## Work request
Without including any pictures, please copy every entry below exactly.

[Stored data]
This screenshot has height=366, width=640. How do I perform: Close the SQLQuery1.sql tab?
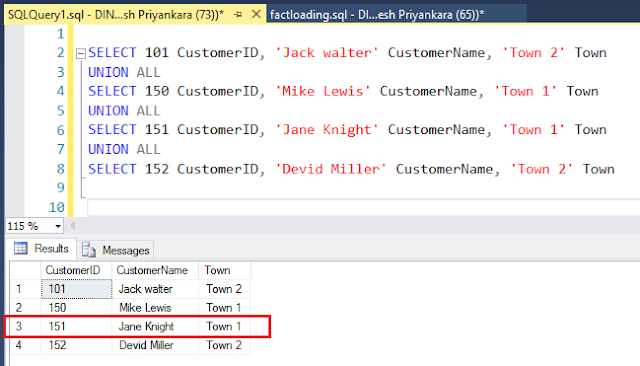tap(256, 14)
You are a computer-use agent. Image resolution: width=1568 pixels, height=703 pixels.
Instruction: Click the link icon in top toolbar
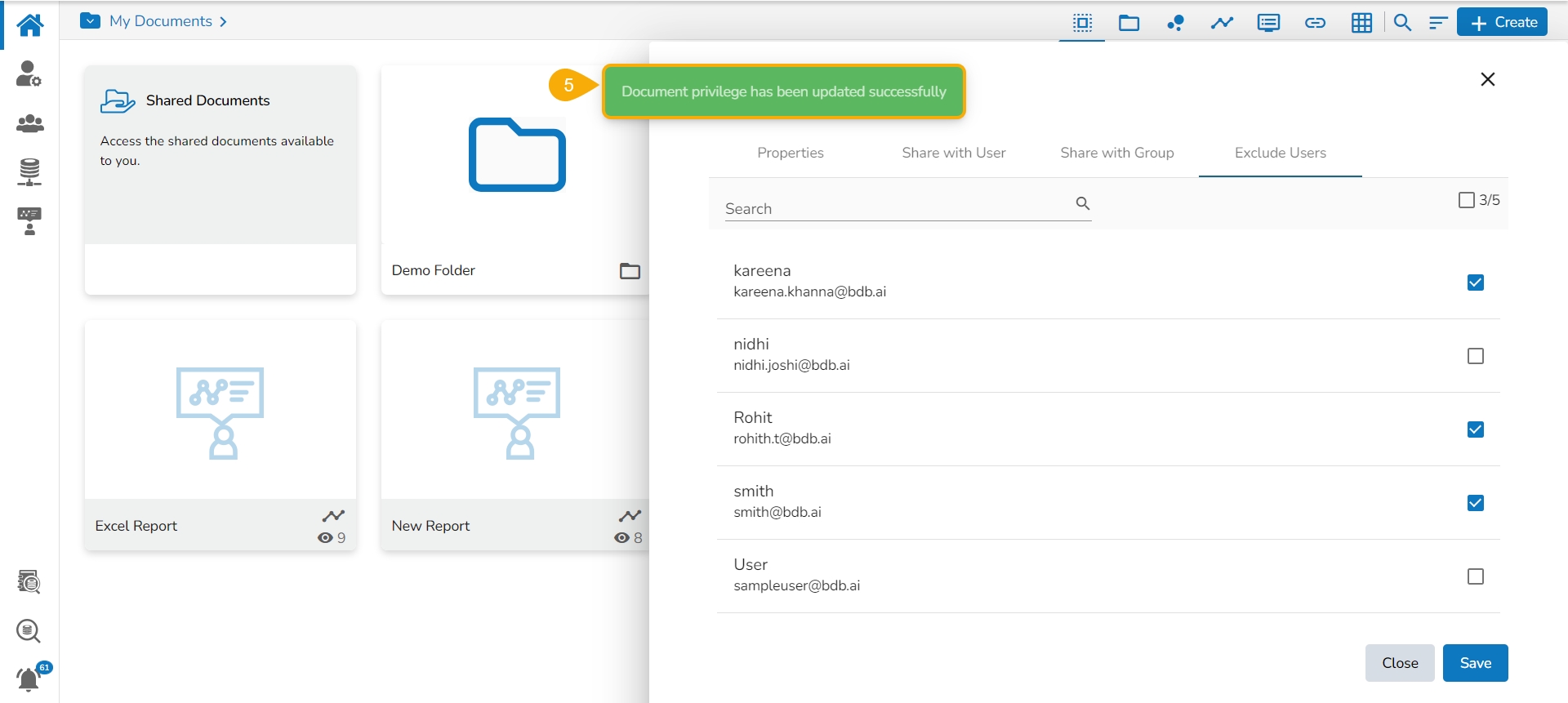[1315, 23]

## Answer section
This screenshot has height=366, width=640. How do I perform: Close the SQLQuery1.sql tab?
tap(256, 14)
You are a computer-use agent. Image resolution: width=1568 pixels, height=703 pixels.
Instruction: Click the link icon in top toolbar
[1315, 23]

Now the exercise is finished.